*Task to carry out*
Arrange the rows below as a numbered list, leaving out any blank lines and omitting the pictures from your answer.

*Stored data*
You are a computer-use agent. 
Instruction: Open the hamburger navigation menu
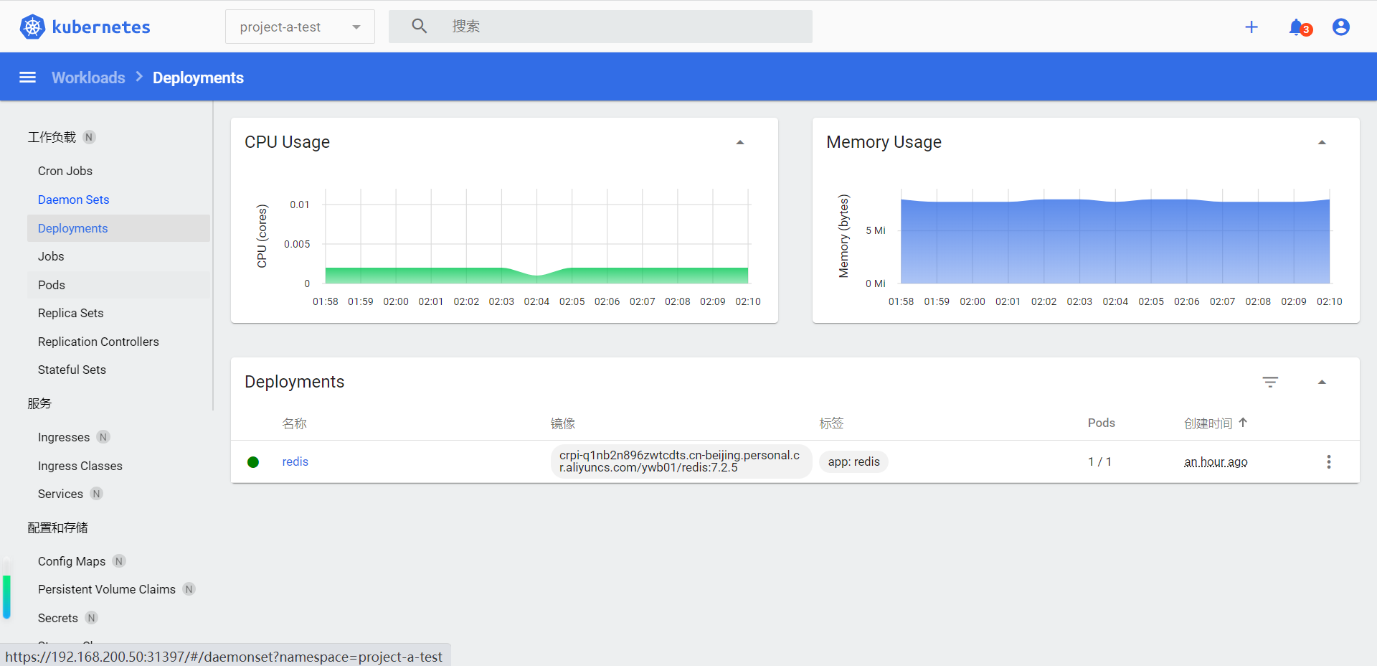click(27, 78)
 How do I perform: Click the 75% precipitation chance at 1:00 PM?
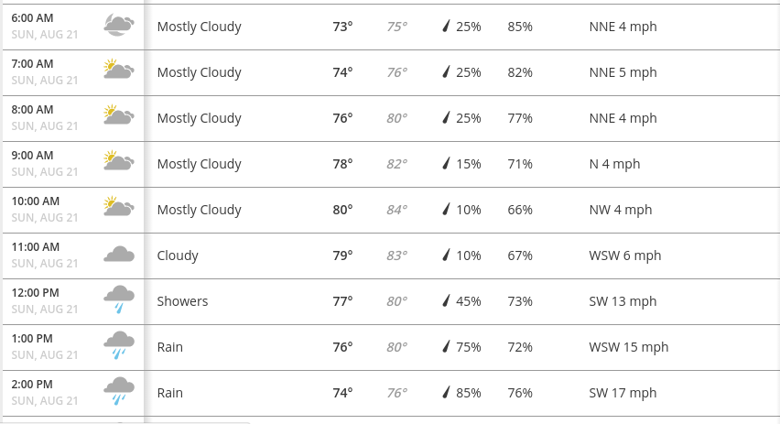(469, 347)
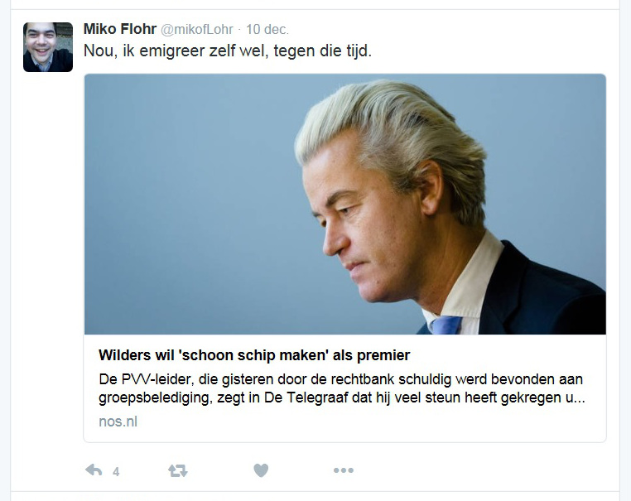Click the article description about PVV-leider
Image resolution: width=631 pixels, height=501 pixels.
pos(342,388)
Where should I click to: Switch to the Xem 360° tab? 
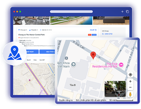[x=42, y=60]
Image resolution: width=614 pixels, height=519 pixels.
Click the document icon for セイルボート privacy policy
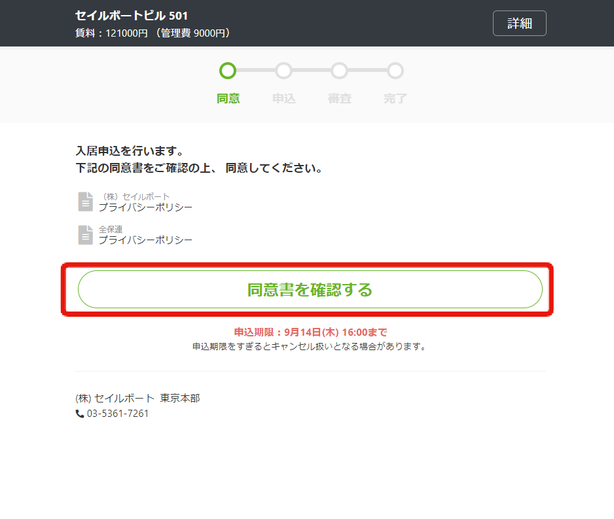click(x=85, y=202)
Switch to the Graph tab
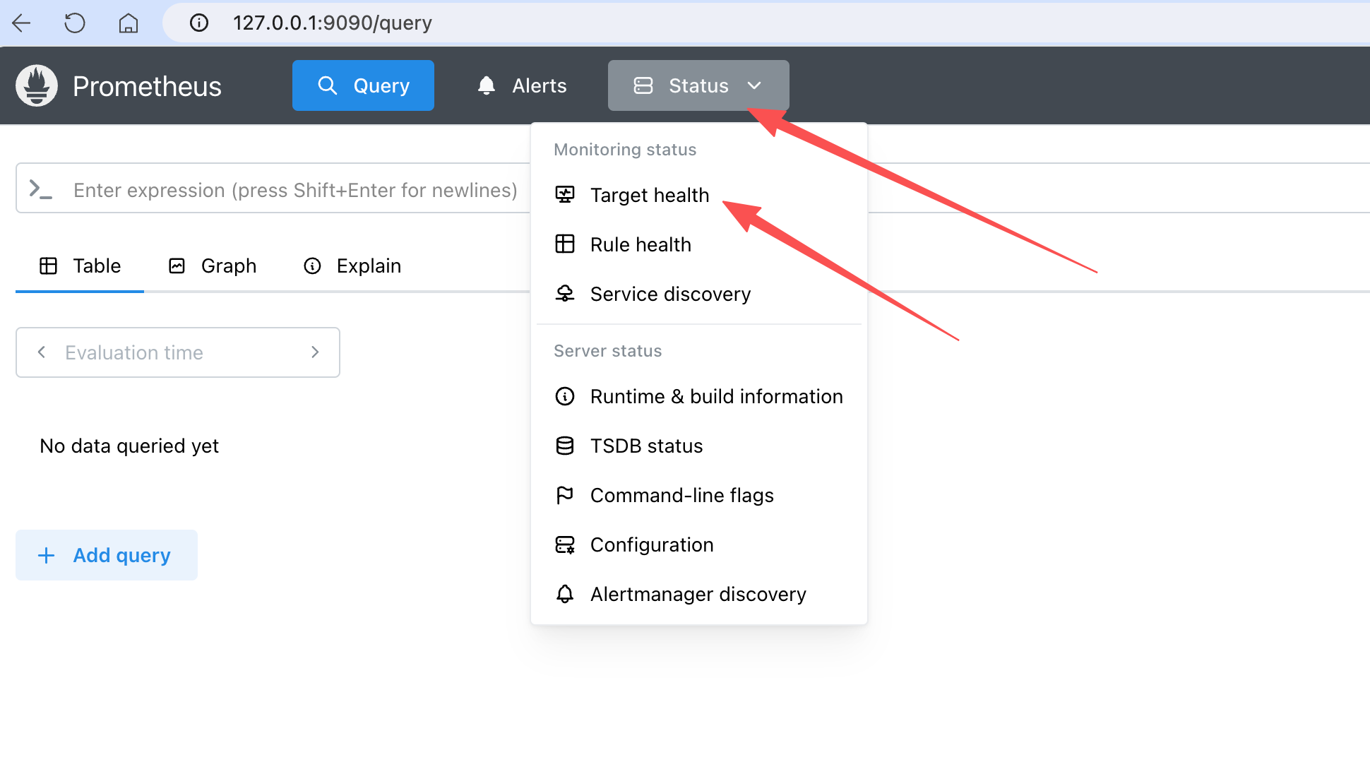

*Solution for this problem*
1. You are a computer-use agent. 
2. Instruction: Open the hamburger navigation menu
3. click(27, 78)
4.  How do I perform: Click the 75% precipitation chance at 1:00 PM?
5. (469, 347)
6. Click the article description about PVV-leider
7. Image resolution: width=631 pixels, height=501 pixels.
8. pos(342,388)
9. Where should I click to: Switch to the Xem 360° tab? 
10. [x=42, y=60]
11. Image resolution: width=614 pixels, height=519 pixels.
12. Click the document icon for セイルボート privacy policy
13. click(x=85, y=202)
14. Switch to the Graph tab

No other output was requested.